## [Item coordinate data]
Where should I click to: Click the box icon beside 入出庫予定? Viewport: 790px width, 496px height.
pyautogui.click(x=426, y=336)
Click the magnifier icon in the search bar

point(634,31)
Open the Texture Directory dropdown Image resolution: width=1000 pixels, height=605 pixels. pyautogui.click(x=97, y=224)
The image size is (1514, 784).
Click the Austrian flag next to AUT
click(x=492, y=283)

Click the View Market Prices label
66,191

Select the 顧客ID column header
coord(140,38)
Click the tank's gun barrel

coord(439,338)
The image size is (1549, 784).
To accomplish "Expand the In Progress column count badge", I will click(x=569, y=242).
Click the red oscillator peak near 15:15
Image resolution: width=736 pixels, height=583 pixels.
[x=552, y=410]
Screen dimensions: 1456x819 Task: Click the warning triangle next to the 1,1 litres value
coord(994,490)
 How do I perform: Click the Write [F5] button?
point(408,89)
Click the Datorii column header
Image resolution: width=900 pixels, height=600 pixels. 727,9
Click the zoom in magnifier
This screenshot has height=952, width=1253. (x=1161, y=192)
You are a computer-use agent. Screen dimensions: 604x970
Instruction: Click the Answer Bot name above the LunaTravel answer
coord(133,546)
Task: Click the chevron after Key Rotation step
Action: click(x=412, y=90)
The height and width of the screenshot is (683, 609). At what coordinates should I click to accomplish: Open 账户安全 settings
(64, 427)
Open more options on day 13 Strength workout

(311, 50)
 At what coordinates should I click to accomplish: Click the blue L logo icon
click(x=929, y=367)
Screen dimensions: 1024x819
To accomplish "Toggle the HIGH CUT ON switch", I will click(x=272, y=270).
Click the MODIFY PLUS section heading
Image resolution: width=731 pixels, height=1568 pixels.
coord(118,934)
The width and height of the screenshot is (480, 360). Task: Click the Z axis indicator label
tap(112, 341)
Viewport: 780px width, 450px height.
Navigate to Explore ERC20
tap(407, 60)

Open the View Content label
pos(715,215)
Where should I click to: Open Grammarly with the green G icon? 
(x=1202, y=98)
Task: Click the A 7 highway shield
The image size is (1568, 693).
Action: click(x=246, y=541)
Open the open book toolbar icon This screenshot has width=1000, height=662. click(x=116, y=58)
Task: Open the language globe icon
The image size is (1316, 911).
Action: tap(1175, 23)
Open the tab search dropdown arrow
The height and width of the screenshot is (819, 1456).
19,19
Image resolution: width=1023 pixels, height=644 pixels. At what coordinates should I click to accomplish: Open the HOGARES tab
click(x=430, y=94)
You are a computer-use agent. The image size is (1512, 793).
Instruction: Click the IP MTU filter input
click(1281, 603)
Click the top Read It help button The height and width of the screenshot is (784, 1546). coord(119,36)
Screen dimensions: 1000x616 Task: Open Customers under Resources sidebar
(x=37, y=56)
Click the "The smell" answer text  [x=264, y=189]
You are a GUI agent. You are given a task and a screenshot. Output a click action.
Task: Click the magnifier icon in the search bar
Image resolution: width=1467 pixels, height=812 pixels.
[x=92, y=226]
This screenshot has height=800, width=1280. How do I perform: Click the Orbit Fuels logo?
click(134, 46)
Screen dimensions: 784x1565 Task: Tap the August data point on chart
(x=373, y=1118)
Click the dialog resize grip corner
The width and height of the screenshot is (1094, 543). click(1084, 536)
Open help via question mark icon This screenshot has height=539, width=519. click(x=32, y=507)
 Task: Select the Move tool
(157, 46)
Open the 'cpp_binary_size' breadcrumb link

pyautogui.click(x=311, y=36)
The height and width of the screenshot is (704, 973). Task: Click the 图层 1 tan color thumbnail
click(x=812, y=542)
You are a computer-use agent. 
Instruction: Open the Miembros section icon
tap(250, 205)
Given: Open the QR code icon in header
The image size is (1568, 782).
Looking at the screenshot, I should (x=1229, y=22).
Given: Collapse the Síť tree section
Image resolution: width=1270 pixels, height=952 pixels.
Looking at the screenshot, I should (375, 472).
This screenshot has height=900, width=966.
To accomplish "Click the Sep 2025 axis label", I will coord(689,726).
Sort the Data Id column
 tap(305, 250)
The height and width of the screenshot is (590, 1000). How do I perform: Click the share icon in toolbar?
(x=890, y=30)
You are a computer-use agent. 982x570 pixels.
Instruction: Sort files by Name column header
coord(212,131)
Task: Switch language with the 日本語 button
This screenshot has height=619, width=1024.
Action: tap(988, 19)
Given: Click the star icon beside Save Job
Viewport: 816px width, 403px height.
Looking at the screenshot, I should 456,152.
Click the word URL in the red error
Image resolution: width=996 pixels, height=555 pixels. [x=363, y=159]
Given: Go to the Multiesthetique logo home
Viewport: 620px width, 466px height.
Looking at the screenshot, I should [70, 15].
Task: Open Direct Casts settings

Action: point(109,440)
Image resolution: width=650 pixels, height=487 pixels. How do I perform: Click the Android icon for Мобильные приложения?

## [INSTRUCTION]
Please copy the rows above word for word, from the very first one through the line containing "This screenshot has height=952, width=1253.", including that line.

## [ANSWER TO THE PROBLEM]
Where should I click to: Click the box icon beside 入出庫予定? Viewport: 790px width, 496px height.
pyautogui.click(x=426, y=336)
Click the magnifier icon in the search bar

point(634,31)
Open the Texture Directory dropdown Image resolution: width=1000 pixels, height=605 pixels. pyautogui.click(x=97, y=224)
The image size is (1514, 784).
Click the Austrian flag next to AUT
click(x=492, y=283)

Click the View Market Prices label
66,191

Select the 顧客ID column header
coord(140,38)
Click the tank's gun barrel

coord(439,338)
The image size is (1549, 784).
To accomplish "Expand the In Progress column count badge", I will click(x=569, y=242).
Click the red oscillator peak near 15:15
Image resolution: width=736 pixels, height=583 pixels.
[x=552, y=410]
Screen dimensions: 1456x819 Task: Click the warning triangle next to the 1,1 litres value
coord(994,490)
 How do I perform: Click the Write [F5] button?
point(408,89)
Click the Datorii column header
Image resolution: width=900 pixels, height=600 pixels. 727,9
Click the zoom in magnifier
This screenshot has height=952, width=1253. (x=1161, y=192)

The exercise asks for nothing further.